What is being asked | Omit the pictures from the listing below and print every remaining entry verbatim.
Top of Data to process
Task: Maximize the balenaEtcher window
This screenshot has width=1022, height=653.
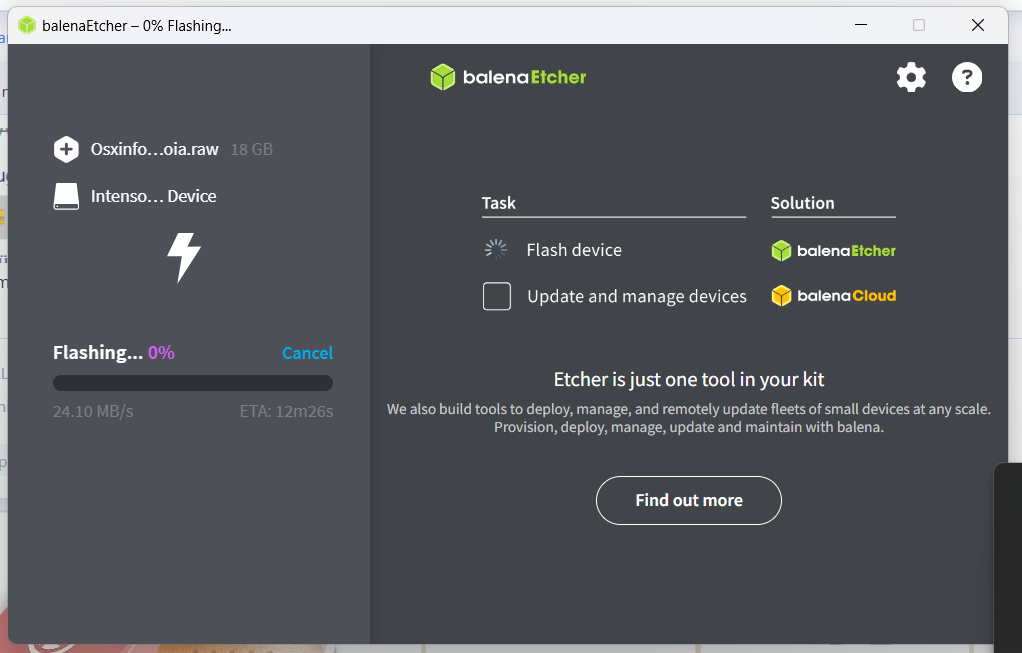Action: pyautogui.click(x=919, y=25)
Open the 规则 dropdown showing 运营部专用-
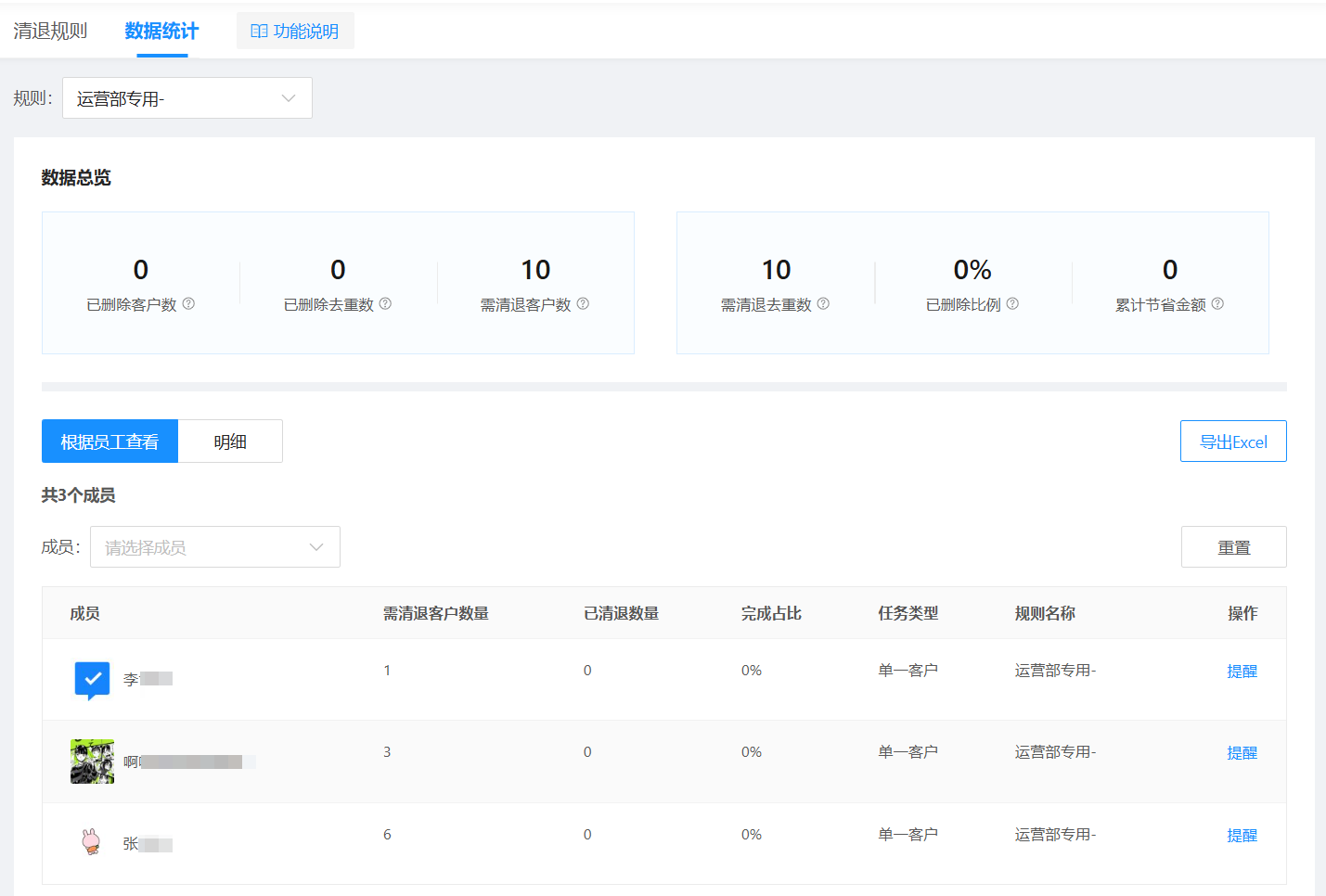The height and width of the screenshot is (896, 1326). tap(187, 98)
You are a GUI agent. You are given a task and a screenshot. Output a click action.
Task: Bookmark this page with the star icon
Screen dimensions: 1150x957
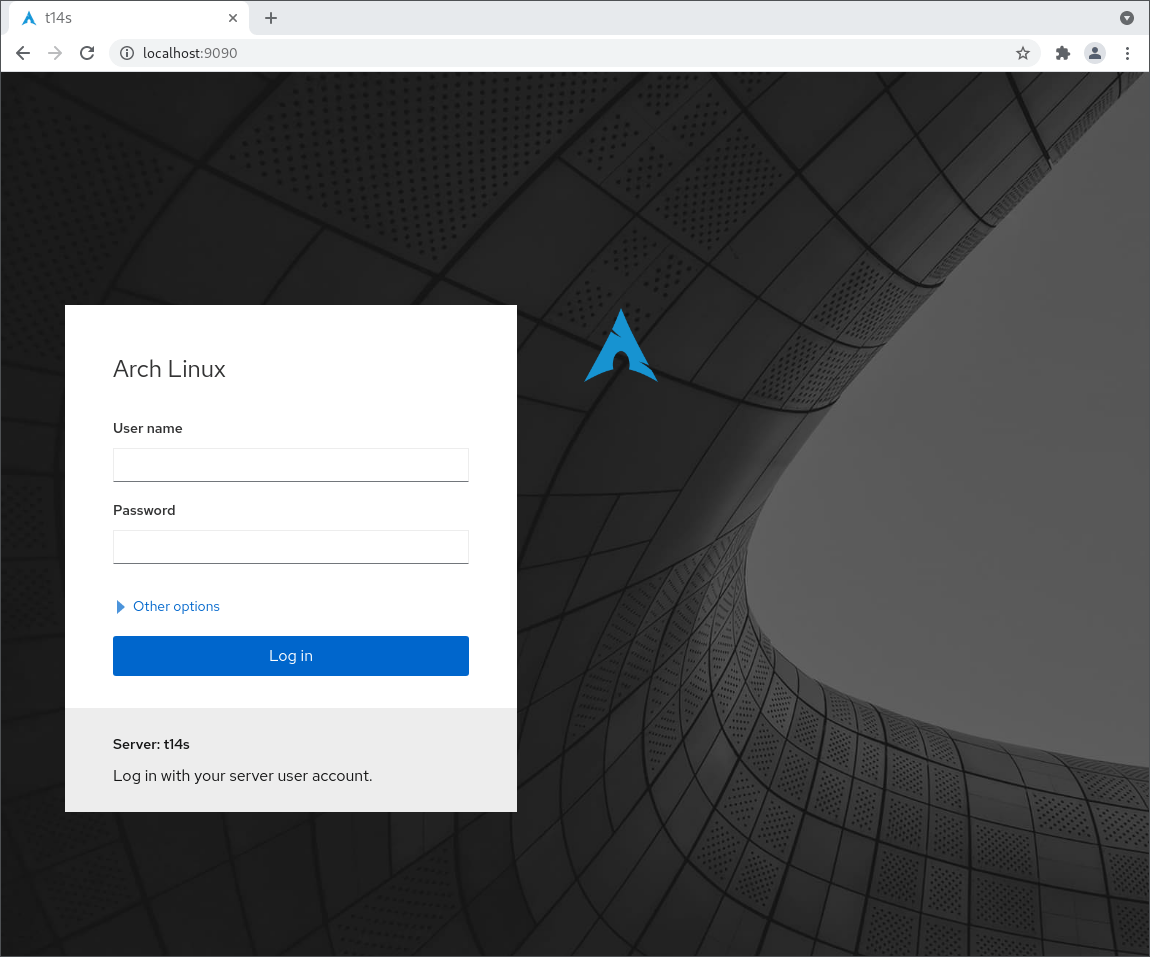[1022, 53]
Bottom of Data to process
Output for this exercise |
Task: Maximize the balenaEtcher window
This screenshot has width=1022, height=653.
Action: pyautogui.click(x=919, y=25)
Open the 规则 dropdown showing 运营部专用-
The height and width of the screenshot is (896, 1326). tap(187, 98)
You are a GUI agent. You are given a task and a screenshot. Output a click action.
Task: Bookmark this page with the star icon
Screen dimensions: 1150x957
[1022, 53]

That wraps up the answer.